PURPOSE: This randomized phase I trial is to determine the safety, tolerability and efficacy of single or concurrent administration of cyclophosphamide, doxorubicin, epirubicin, fluorouracil and methotrexate (CDEFM) to women undergoing surgery for infiltrating ductal carcinoma in situ breast cancer.
RATIONALE: This is a randomized, controlled, open-labeled and multicenter, pilot study. Patients are randomized to 1 of 2 treatment arms (arms A or B). Patients accrued as control participants are assigned to arm C. to implement the study, the investigators will collect surgical samples of the primary tumor and periphery blood from breast cancer patients to assess the effects of chemotherapeutic regimens and correlation with post-therapy survival in the patient cohorts.
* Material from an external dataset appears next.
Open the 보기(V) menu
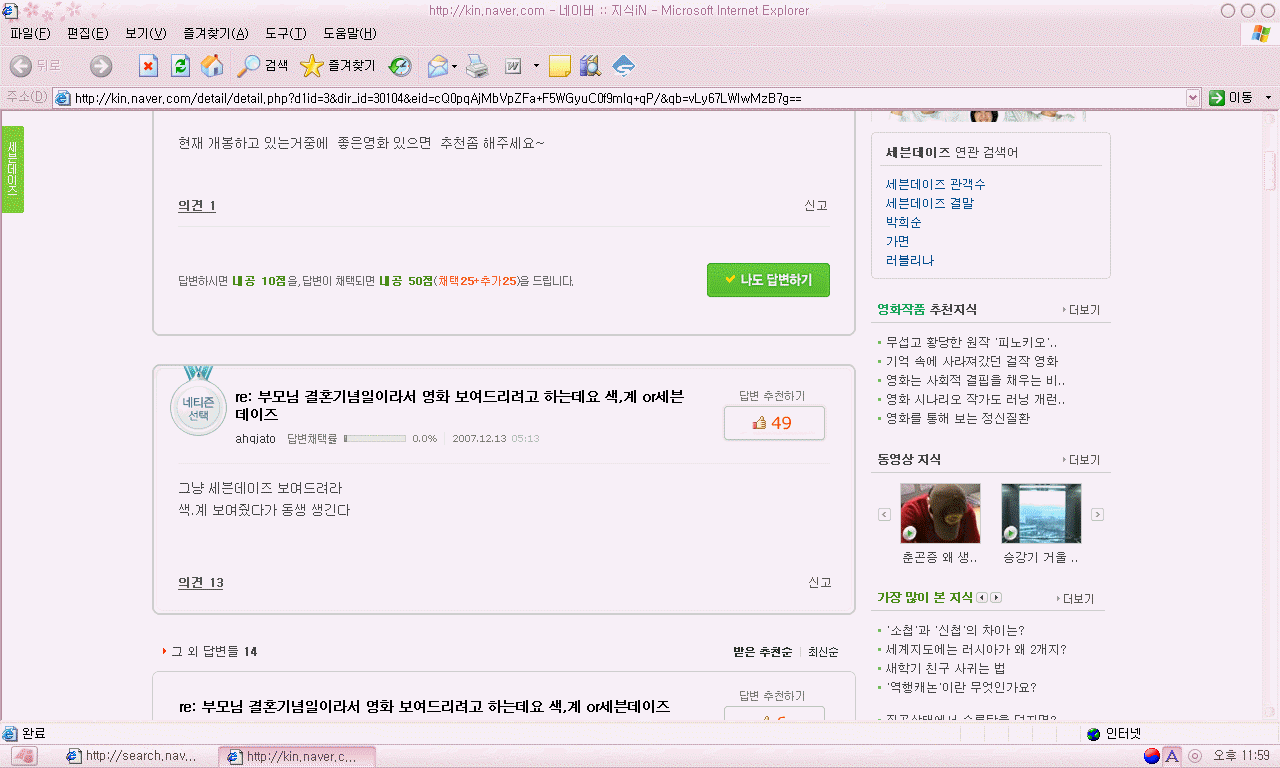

Besides the five-year disease-free survival, overall survival and five-year metastasis-free survival post treatment, the investigators also analyze and evaluate the anticancer agent-induced tumor stroma damage extent, which may provide further evidence to confirm the treatment efficacy and appraise the potential influence of a damaged tumor microenvironment on disease progression or regression in clinical settings.
Eligibility
Inclusion Criteria:
- Patients ≥ 18 years of age with histologically proven infiltrating ductal carcinoma of breast
- no severe major organ dysfunction
- Patients must have adequate hematopoietic function as evidenced by:
white blood cells (WBC) ≥ 3,000/μl absolute neutrophil count (ANC) ≥ 1,500/μl Platelet
count ≥ 100,000/μl hemoglobin (HGB) ≥ 10 g/dl and not transfusion dependent
- Alanine aminotransferase (ALT) and aspartate aminotransferase (AST) ≤ 10% above upper
limit of normal
- Individuals of child-bearing potential must have a negative serum or urine pregnancy
test within 72 hours of Cycle 1 Day 1.
- World Health Organization (WHO) performance status of 0 or 1
- No prior or concurrent cancer-associated chemotherapy, no initiation of new hormonal
therapy
- Hormone receptor (estrogen receptor (ER), progesterone receptor (PR), epidermal growth
factor receptor 2 (Her2)) status not specified
- Menopausal status not specified
- Patients or their legal representatives must be willing and able to provide written
informed consent
- A Clinical Stage ≥ I subtype A (IA) (T1a, N0, M0) of Beast Cancer but without
diagnosed distant metastasis (according to the 1997 revision of the International
Union Against Cancer-PrimaryTumor, Regional Nodes and Metastasis (TNM) staging system)
as determined by a preoperative evaluation that included a chest computed tomography
(CT) scan and/or X-ray mammography.
Exclusion Criteria:
- Age < 18
- Severe major organ dysfunction
- WHO performance status of >1
- Prior cancer chemotherapy
- Stage IV
- Patients with symptomatic central nervous system (CNS) metastases from breast cancer
- Patients with a history of another invasive malignancy within the last 3 years
- History of loss of consciousness or transient ischemic attack within 12 months before
study treatment initiation.
- Patients who have known active HIV, Hepatitis B, or Hepatitis C infections.
- Patients with any other condition which in the opinion of the investigator would
preclude participation in the study.